(Beginning of TASK INPUT)

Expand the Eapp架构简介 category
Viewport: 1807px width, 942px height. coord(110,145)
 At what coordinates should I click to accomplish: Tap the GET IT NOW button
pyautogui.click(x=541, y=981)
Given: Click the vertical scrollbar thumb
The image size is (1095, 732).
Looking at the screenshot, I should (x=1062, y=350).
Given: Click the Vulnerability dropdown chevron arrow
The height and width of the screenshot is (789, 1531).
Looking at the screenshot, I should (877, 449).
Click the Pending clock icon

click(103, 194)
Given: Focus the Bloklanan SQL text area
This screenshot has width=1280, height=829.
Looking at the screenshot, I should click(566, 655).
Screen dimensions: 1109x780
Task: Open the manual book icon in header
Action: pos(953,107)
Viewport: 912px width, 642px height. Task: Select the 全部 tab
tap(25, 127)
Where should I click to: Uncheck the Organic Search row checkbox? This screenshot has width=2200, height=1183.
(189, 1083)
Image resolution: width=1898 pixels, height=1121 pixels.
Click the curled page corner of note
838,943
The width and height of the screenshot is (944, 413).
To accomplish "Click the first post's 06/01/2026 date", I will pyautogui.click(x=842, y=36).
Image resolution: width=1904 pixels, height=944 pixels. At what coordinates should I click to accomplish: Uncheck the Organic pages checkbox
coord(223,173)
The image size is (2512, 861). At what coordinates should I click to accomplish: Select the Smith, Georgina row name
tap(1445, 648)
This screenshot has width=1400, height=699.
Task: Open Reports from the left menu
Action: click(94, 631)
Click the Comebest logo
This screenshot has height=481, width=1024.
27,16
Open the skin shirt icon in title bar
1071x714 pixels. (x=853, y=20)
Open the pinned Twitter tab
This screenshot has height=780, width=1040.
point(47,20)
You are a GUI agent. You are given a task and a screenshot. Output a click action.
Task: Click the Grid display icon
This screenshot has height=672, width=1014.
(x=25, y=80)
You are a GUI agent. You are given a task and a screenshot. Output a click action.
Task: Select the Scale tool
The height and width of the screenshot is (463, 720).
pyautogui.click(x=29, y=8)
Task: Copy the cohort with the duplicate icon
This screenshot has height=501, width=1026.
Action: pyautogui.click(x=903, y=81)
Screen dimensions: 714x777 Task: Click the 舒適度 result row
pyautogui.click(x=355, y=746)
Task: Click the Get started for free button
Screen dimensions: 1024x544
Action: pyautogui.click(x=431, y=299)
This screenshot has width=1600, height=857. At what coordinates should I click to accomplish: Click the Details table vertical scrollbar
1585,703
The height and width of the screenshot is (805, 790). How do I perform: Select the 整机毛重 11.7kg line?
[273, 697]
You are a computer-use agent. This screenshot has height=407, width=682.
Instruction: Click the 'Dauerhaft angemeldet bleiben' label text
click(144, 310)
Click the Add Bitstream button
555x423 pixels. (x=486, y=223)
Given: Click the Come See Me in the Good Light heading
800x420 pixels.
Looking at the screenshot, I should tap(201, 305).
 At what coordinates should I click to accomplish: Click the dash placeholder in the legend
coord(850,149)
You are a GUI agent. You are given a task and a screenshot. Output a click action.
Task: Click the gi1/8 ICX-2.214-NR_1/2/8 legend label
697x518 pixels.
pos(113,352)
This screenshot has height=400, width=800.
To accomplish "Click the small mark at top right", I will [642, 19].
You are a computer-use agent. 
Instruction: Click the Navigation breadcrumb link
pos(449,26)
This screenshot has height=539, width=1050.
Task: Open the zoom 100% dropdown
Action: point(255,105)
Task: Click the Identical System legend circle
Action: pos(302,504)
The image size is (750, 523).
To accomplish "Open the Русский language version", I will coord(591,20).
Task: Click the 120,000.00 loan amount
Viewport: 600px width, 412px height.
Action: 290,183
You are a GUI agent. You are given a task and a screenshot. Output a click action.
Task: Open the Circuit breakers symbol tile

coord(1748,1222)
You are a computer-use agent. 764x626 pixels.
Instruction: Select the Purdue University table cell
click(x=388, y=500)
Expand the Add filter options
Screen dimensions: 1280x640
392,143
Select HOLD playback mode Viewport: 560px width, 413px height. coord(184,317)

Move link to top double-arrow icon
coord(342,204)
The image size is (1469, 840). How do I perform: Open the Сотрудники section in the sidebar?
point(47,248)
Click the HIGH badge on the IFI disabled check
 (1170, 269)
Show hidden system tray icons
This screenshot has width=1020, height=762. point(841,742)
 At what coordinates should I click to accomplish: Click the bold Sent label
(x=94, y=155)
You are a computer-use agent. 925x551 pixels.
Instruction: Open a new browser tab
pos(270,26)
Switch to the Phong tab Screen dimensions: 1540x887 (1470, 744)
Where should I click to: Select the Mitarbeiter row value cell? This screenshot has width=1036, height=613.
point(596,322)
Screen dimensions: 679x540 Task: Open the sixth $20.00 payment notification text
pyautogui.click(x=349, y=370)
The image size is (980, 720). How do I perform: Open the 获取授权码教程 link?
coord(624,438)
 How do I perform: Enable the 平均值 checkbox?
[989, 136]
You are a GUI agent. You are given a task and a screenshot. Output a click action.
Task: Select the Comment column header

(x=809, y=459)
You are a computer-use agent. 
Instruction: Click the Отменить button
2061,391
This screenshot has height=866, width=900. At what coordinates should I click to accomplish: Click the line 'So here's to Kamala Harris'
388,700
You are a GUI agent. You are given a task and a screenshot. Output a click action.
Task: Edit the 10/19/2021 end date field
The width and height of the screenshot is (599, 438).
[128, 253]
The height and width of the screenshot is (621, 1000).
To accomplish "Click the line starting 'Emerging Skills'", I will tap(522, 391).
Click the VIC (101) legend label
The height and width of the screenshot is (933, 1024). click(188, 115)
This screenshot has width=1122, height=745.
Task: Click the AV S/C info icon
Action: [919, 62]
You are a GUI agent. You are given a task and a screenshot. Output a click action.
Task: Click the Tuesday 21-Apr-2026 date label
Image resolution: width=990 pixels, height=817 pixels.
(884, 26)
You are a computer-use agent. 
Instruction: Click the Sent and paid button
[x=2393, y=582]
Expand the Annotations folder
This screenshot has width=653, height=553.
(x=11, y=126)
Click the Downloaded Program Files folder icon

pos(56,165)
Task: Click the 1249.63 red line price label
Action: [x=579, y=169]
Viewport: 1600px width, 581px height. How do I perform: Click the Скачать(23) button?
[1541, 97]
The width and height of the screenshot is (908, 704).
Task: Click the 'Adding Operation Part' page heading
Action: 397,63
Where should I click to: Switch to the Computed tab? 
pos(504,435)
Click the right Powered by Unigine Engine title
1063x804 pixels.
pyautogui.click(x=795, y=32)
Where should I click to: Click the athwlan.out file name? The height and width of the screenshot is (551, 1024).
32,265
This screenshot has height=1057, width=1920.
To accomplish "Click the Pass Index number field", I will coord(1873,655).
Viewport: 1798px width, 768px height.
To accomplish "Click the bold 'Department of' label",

(End of TASK INPUT)

▸ **DESCRIPTION OF THE TASK**:
Write the data out again in full. Match it word for word.

▸ **SOLUTION TO THIS EXERCISE**:
Expand the Eapp架构简介 category
Viewport: 1807px width, 942px height. coord(110,145)
 At what coordinates should I click to accomplish: Tap the GET IT NOW button
pyautogui.click(x=541, y=981)
Given: Click the vertical scrollbar thumb
The image size is (1095, 732).
Looking at the screenshot, I should (x=1062, y=350).
Given: Click the Vulnerability dropdown chevron arrow
The height and width of the screenshot is (789, 1531).
Looking at the screenshot, I should (877, 449).
Click the Pending clock icon

click(103, 194)
Given: Focus the Bloklanan SQL text area
This screenshot has width=1280, height=829.
Looking at the screenshot, I should click(566, 655).
Screen dimensions: 1109x780
Task: Open the manual book icon in header
Action: pos(953,107)
Viewport: 912px width, 642px height. Task: Select the 全部 tab
tap(25, 127)
Where should I click to: Uncheck the Organic Search row checkbox? This screenshot has width=2200, height=1183.
(189, 1083)
Image resolution: width=1898 pixels, height=1121 pixels.
Click the curled page corner of note
838,943
The width and height of the screenshot is (944, 413).
To accomplish "Click the first post's 06/01/2026 date", I will pyautogui.click(x=842, y=36).
Image resolution: width=1904 pixels, height=944 pixels. At what coordinates should I click to accomplish: Uncheck the Organic pages checkbox
coord(223,173)
The image size is (2512, 861). At what coordinates should I click to accomplish: Select the Smith, Georgina row name
tap(1445, 648)
This screenshot has width=1400, height=699.
Task: Open Reports from the left menu
Action: click(94, 631)
Click the Comebest logo
This screenshot has height=481, width=1024.
27,16
Open the skin shirt icon in title bar
1071x714 pixels. (x=853, y=20)
Open the pinned Twitter tab
This screenshot has height=780, width=1040.
point(47,20)
You are a GUI agent. You are given a task and a screenshot. Output a click action.
Task: Click the Grid display icon
This screenshot has height=672, width=1014.
(x=25, y=80)
You are a GUI agent. You are given a task and a screenshot. Output a click action.
Task: Select the Scale tool
The height and width of the screenshot is (463, 720).
pyautogui.click(x=29, y=8)
Task: Copy the cohort with the duplicate icon
This screenshot has height=501, width=1026.
Action: pyautogui.click(x=903, y=81)
Screen dimensions: 714x777 Task: Click the 舒適度 result row
pyautogui.click(x=355, y=746)
Task: Click the Get started for free button
Screen dimensions: 1024x544
Action: pyautogui.click(x=431, y=299)
This screenshot has width=1600, height=857. At what coordinates should I click to accomplish: Click the Details table vertical scrollbar
1585,703
The height and width of the screenshot is (805, 790). How do I perform: Select the 整机毛重 11.7kg line?
[273, 697]
You are a computer-use agent. This screenshot has height=407, width=682.
Instruction: Click the 'Dauerhaft angemeldet bleiben' label text
click(144, 310)
Click the Add Bitstream button
555x423 pixels. (x=486, y=223)
Given: Click the Come See Me in the Good Light heading
800x420 pixels.
Looking at the screenshot, I should tap(201, 305).
 At what coordinates should I click to accomplish: Click the dash placeholder in the legend
coord(850,149)
You are a GUI agent. You are given a task and a screenshot. Output a click action.
Task: Click the gi1/8 ICX-2.214-NR_1/2/8 legend label
697x518 pixels.
pos(113,352)
This screenshot has height=400, width=800.
To accomplish "Click the small mark at top right", I will [642, 19].
You are a computer-use agent. 
Instruction: Click the Navigation breadcrumb link
pos(449,26)
This screenshot has height=539, width=1050.
Task: Open the zoom 100% dropdown
Action: point(255,105)
Task: Click the Identical System legend circle
Action: pos(302,504)
The image size is (750, 523).
To accomplish "Open the Русский language version", I will coord(591,20).
Task: Click the 120,000.00 loan amount
Viewport: 600px width, 412px height.
Action: 290,183
You are a GUI agent. You are given a task and a screenshot. Output a click action.
Task: Open the Circuit breakers symbol tile

coord(1748,1222)
You are a computer-use agent. 764x626 pixels.
Instruction: Select the Purdue University table cell
click(x=388, y=500)
Expand the Add filter options
Screen dimensions: 1280x640
392,143
Select HOLD playback mode Viewport: 560px width, 413px height. coord(184,317)

Move link to top double-arrow icon
coord(342,204)
The image size is (1469, 840). How do I perform: Open the Сотрудники section in the sidebar?
point(47,248)
Click the HIGH badge on the IFI disabled check
 (1170, 269)
Show hidden system tray icons
This screenshot has width=1020, height=762. point(841,742)
 At what coordinates should I click to accomplish: Click the bold Sent label
(x=94, y=155)
You are a computer-use agent. 925x551 pixels.
Instruction: Open a new browser tab
pos(270,26)
Switch to the Phong tab Screen dimensions: 1540x887 (1470, 744)
Where should I click to: Select the Mitarbeiter row value cell? This screenshot has width=1036, height=613.
point(596,322)
Screen dimensions: 679x540 Task: Open the sixth $20.00 payment notification text
pyautogui.click(x=349, y=370)
The image size is (980, 720). How do I perform: Open the 获取授权码教程 link?
coord(624,438)
 How do I perform: Enable the 平均值 checkbox?
[989, 136]
You are a GUI agent. You are given a task and a screenshot. Output a click action.
Task: Select the Comment column header

(x=809, y=459)
You are a computer-use agent. 
Instruction: Click the Отменить button
2061,391
This screenshot has height=866, width=900. At what coordinates should I click to accomplish: Click the line 'So here's to Kamala Harris'
388,700
You are a GUI agent. You are given a task and a screenshot. Output a click action.
Task: Edit the 10/19/2021 end date field
The width and height of the screenshot is (599, 438).
[128, 253]
The height and width of the screenshot is (621, 1000).
To accomplish "Click the line starting 'Emerging Skills'", I will tap(522, 391).
Click the VIC (101) legend label
The height and width of the screenshot is (933, 1024). click(188, 115)
This screenshot has width=1122, height=745.
Task: Click the AV S/C info icon
Action: [919, 62]
You are a GUI agent. You are given a task and a screenshot. Output a click action.
Task: Click the Tuesday 21-Apr-2026 date label
Image resolution: width=990 pixels, height=817 pixels.
(884, 26)
You are a computer-use agent. 
Instruction: Click the Sent and paid button
[x=2393, y=582]
Expand the Annotations folder
This screenshot has width=653, height=553.
(x=11, y=126)
Click the Downloaded Program Files folder icon

pos(56,165)
Task: Click the 1249.63 red line price label
Action: [x=579, y=169]
Viewport: 1600px width, 581px height. How do I perform: Click the Скачать(23) button?
[1541, 97]
The width and height of the screenshot is (908, 704).
Task: Click the 'Adding Operation Part' page heading
Action: 397,63
Where should I click to: Switch to the Computed tab? 
pos(504,435)
Click the right Powered by Unigine Engine title
1063x804 pixels.
pyautogui.click(x=795, y=32)
Where should I click to: Click the athwlan.out file name? The height and width of the screenshot is (551, 1024).
32,265
This screenshot has height=1057, width=1920.
To accomplish "Click the Pass Index number field", I will coord(1873,655).
Viewport: 1798px width, 768px height.
To accomplish "Click the bold 'Department of' label",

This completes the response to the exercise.